Point #5 – Misaligned Incentives
Finally, yes, it is possible to use different deal terms and align the incentives by making the Sponsor pay more for the warrants or granting them a lower Promote.
But most SPAC deals are not currently structured like this, so I am focusing on what’s happening in the market – not what might happen or what should happen.
And yes, some companies that have gone public via SPACs have performed well.
Examples include DraftKings [DKNG], Butterfly Network [BFLY], Tattooed Chef [TTCF], and Virgin Galactic Holdings [SPCE].
But we’re talking about industry-wide percentages here, not a few deals that have done well.
And the performance data across dozens of SPACs over the past 1-2 years is quite poor.
What Would Change My Mind About SPACs
I’ll close this article by reminding you that I could be wrong about everything and that I have been wrong about plenty in the past year.
For example, I thought the S&P 500 would fall by far more than it did (1,000 – 1,500 range rather than ~2,200).

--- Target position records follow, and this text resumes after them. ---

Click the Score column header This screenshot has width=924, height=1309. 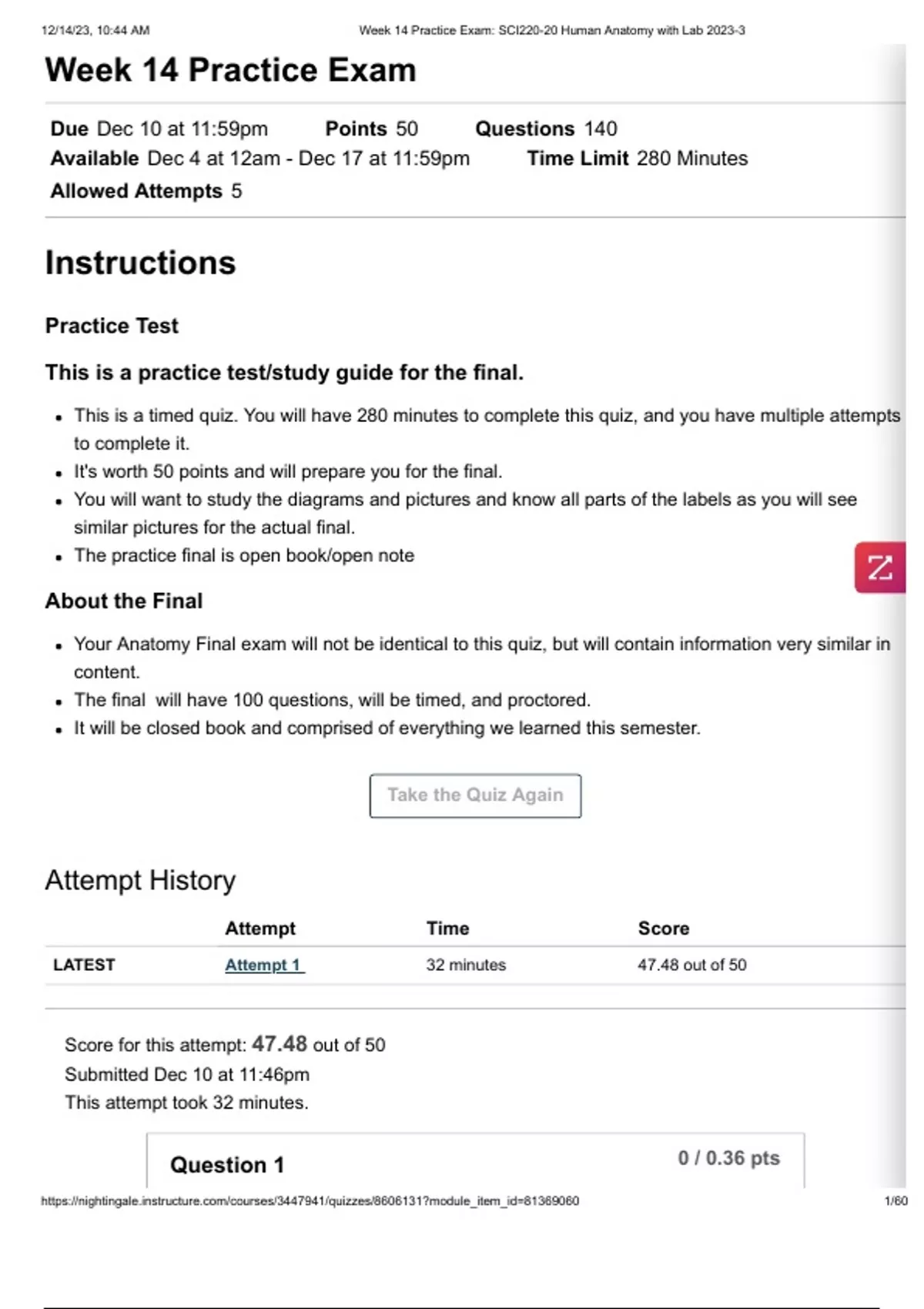coord(664,929)

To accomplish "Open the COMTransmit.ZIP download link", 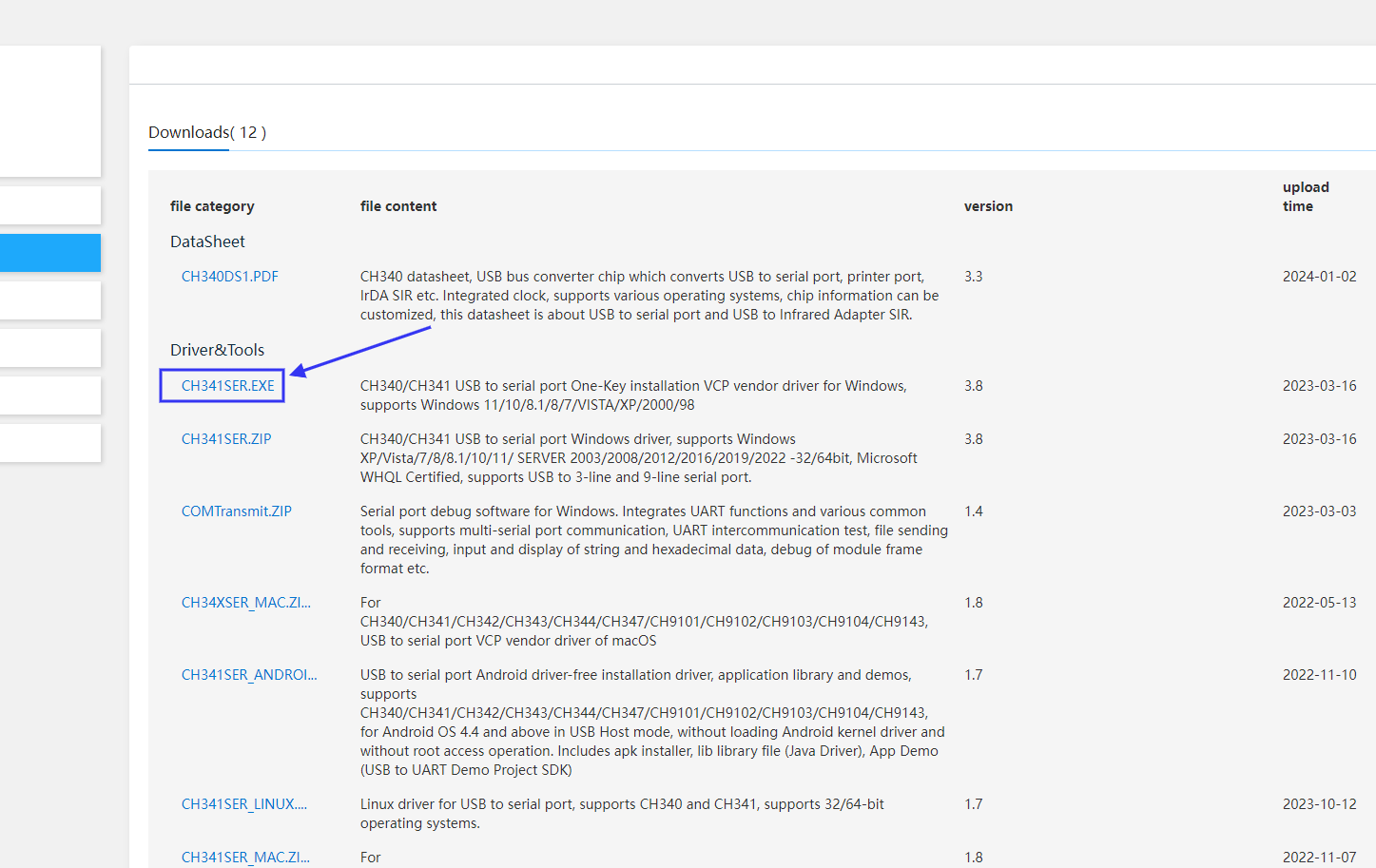I will point(236,511).
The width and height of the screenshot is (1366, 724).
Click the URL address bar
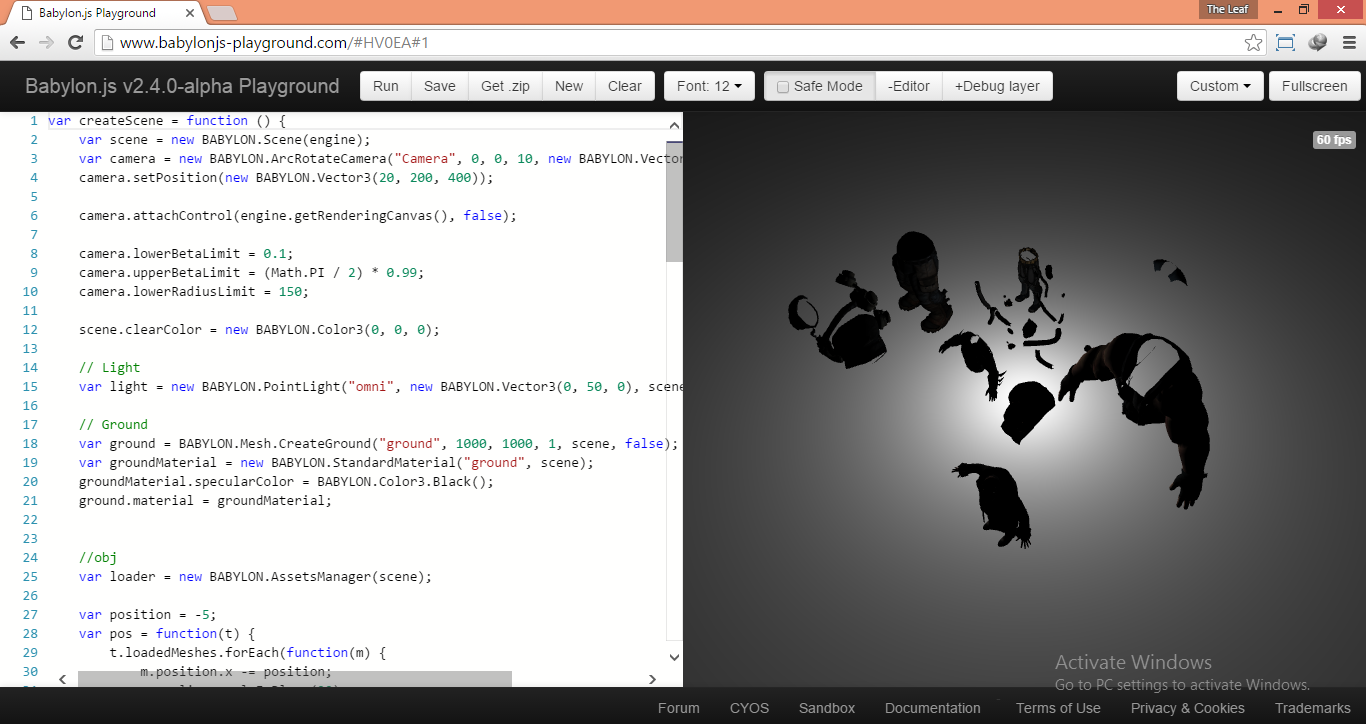(x=670, y=42)
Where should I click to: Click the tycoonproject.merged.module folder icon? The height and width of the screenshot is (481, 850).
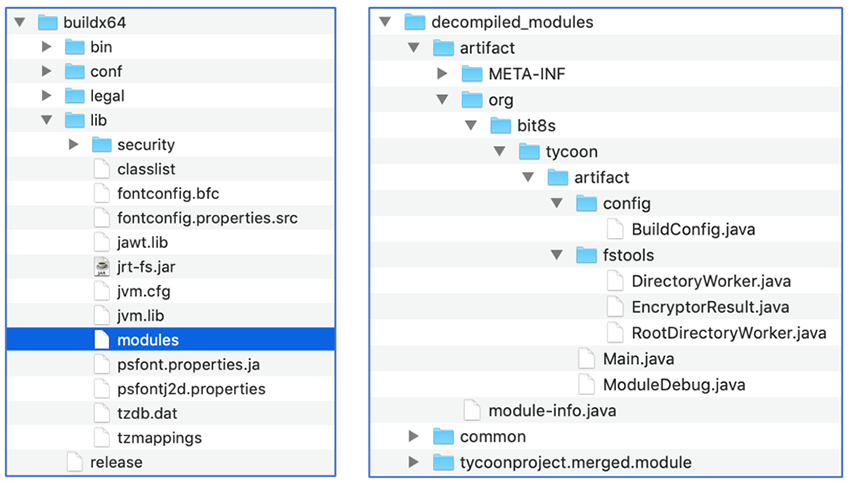tap(444, 462)

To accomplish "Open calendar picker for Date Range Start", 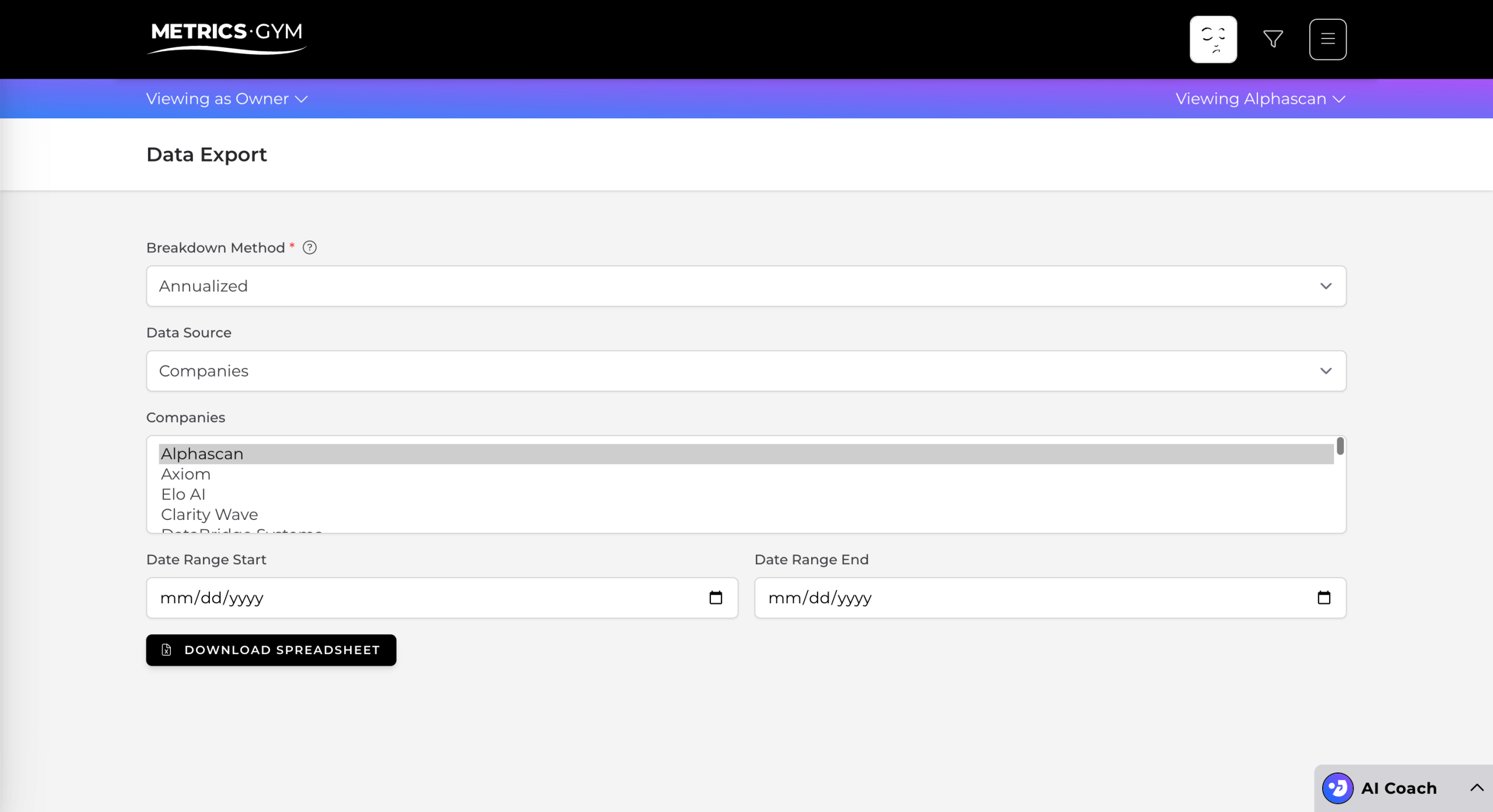I will [x=716, y=597].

I also thought that banks might cancel internships, but canceled internships ended up being more common in other industries; banks just made them “virtual.”
That said, I feel more confident about my SPAC predictions than I do about the S&P, crypto prices, or bank internships.
I would change my mind about SPACs if one or more of the following points were true:
1) The Sponsors did not receive a “Founder Promote,” or they received a Promote only after the public investors earned a certain return.
For example, Bill Ackman’s SPAC, Pershing Square Tontine Holdings [PSTH], is one of the few exceptions that operates like this:
- There is no 20% Founder Promote.
- Pershing Square spent $67.8 million to purchase warrants representing a 6.21% diluted equity stake.
- And Pershing Square gets the 6.21% only if the public investors earn a 20% return first.
The Sponsor should not be able to walk away with tens of millions of dollars if the SPAC’s share price tanks after the reverse merger takes place.
If all SPACs used these terms, there would be a valid trade-off: the company can go public more quickly, but it’s not scrutinized as closely by regulators.
2) SPAC performance dramatically improved.
If the median SPAC somehow outperforms the S&P 500, the Russell 2000, the IPO index, or other key indices, I’ll accept that I was wrong and that these Sponsors were investment geniuses.
3) Sponsors invested in SPACs in proportion to their 20% ownership.
For example, if a $100 million SPAC launched by Celebrity X also required a $20 million investment from Celebrity X to receive 20% ownership, I would have no issues with SPACs.
To SPAC or De-SPAC
I’m not too optimistic about the points above, but we’ll see what happens over the next few years.
Until then, if you want to get rich with SPACs, you should be a celebrity – or at least have a large following on Instagram or OnlyFans.
If that’s not you, maybe you can “borrow” one of Shaq’s social media accounts for 24 hours so you can launch your own SPAC (you can also pretend to be 1-2 feet taller).